Using a * wildcard to match a term in a span_multi is bad for performance, and will probably not work very well due to the rewrite behaviour (see the note about using match_phrase for autocompetion for a hint about why.
The best way to deal with this is use the slop facility to handle it by nesting span_near queries accordingly. This way, the search can keep matching the exact phrase parts in the right sequence, but possibly split by an unknown token.
“the casbah * a hurricane” becomes:
{
"query": {
"span_near": {
"clauses": [
{
"span_near": {
"clauses": [
{"span_term": {"my_field": "the"}},
{"span_term": {"my_field": "casbah"}}
],
"in_order": true,
"slop": 0
}
},
{
"span_near": {
"clauses": [
{"span_term": {"my_field": "a"}},
{"span_term": {"my_field": "hurricane"}}
],
"in_order": true,
"slop": 0
}
}
],
"in_order": true,
"slop": 1
}
}
}
Multiple sequential * tokens translate to a higher slop value, so “the * * a hurricane” becomes:
{
"query": {
"span_near": {
"clauses": [
{"span_term": {"my_field": "the"}},
{
"span_near": {
"clauses": [
{"span_term": {"my_field": "a"}},
{"span_term": {"my_field": "hurricane"}}
],
"in_order": true,
"slop": 0
}
}
],
"in_order": true,
"slop": 2
}
}
}
Note that this slop is a maximum distance. If the users are expecting a * to mean that an unknown token definitely exists between the two parts of the query, then some other technique will be needed.

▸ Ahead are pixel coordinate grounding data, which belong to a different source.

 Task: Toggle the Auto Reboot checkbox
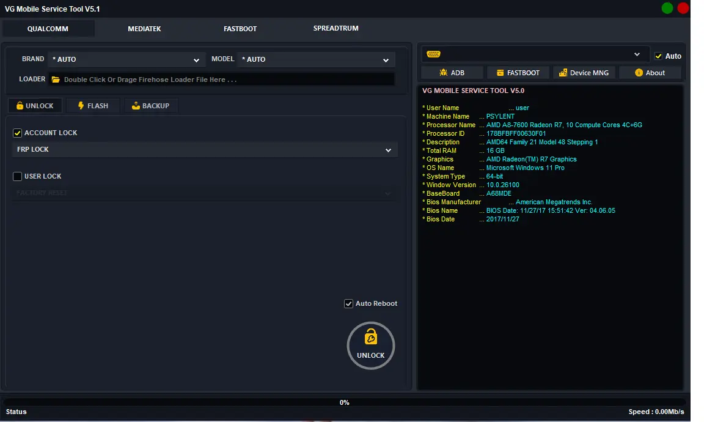(x=348, y=304)
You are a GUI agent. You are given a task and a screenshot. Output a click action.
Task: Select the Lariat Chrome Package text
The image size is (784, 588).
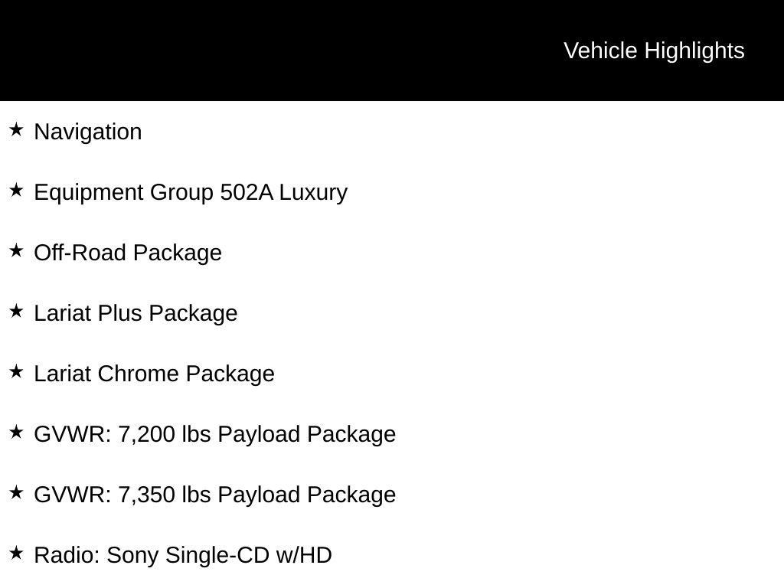155,374
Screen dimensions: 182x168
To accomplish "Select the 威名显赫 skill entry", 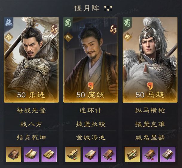I will [x=150, y=138].
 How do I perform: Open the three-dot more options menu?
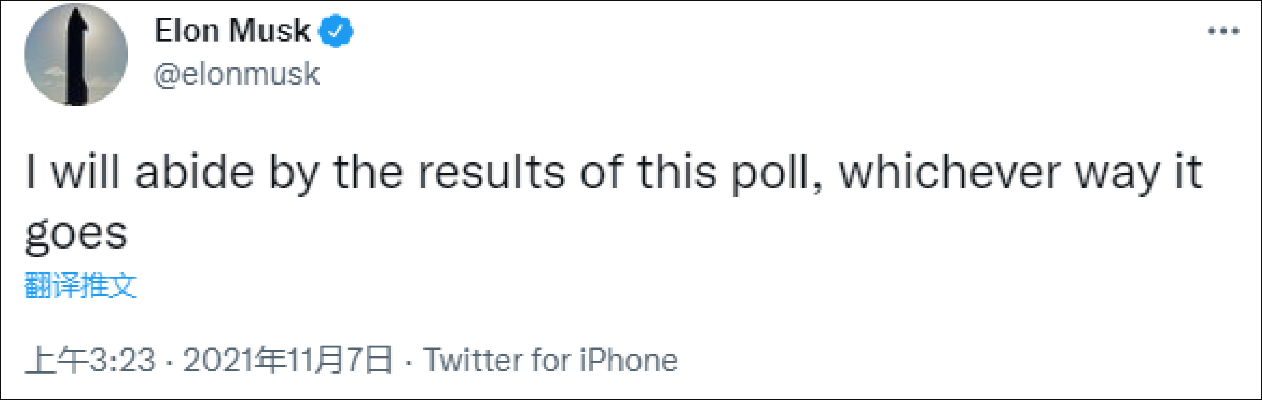click(1223, 31)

The above query would match “the casbah like a hurricane”, or just “the a hurricane”.
Multiple * tokens separated by other tokens needs to be translated into further
nested span_near queries.
Once upon a *, I drove my * * the station
{
"query": {
"span_near": {
"clauses": [
{
"span_near": {
"in_order": true,
"slop": 1,
"clauses": [
{
"span_near": {
"in_order": true,
"slop": 0,
"clauses": [
{"span_term": {"my_field": "Once"}},
{"span_term": {"my_field": "upon"}},
{"span_term": {"my_field": "a"}}
]
}
},
{
"span_near": {
"in_order": true,
"slop": 2,
"clauses": [
{
"span_near": {
"in_order": true,
"slop": 0,
"clauses": [
{"span_term": {"my_field": "I"}},
{"span_term": {"my_field": "drove"}},
{"span_term": {"my_field": "my"}}
]
}
},
{
"span_near": {
"in_order": true,
"slop": 0,
"clauses": [
{"span_term": {"my_field": "the"}},
{"span_term": {"my_field": "station"}}
]
}
}
]
}
}
]
}
}
]
}
}
}
If all groups of stars are the same length, the queries do not have to be deeply nested like this.
Another thing to be aware of is that span_term behaves in a similar way to term in that it does not analyse the query term. This means that appropriate normalisation has to be done (e.g. lowercase, strip punctuation) before putting it in the query.
I think that covers all the possible ways a wildcard might be wanted in a phrase search.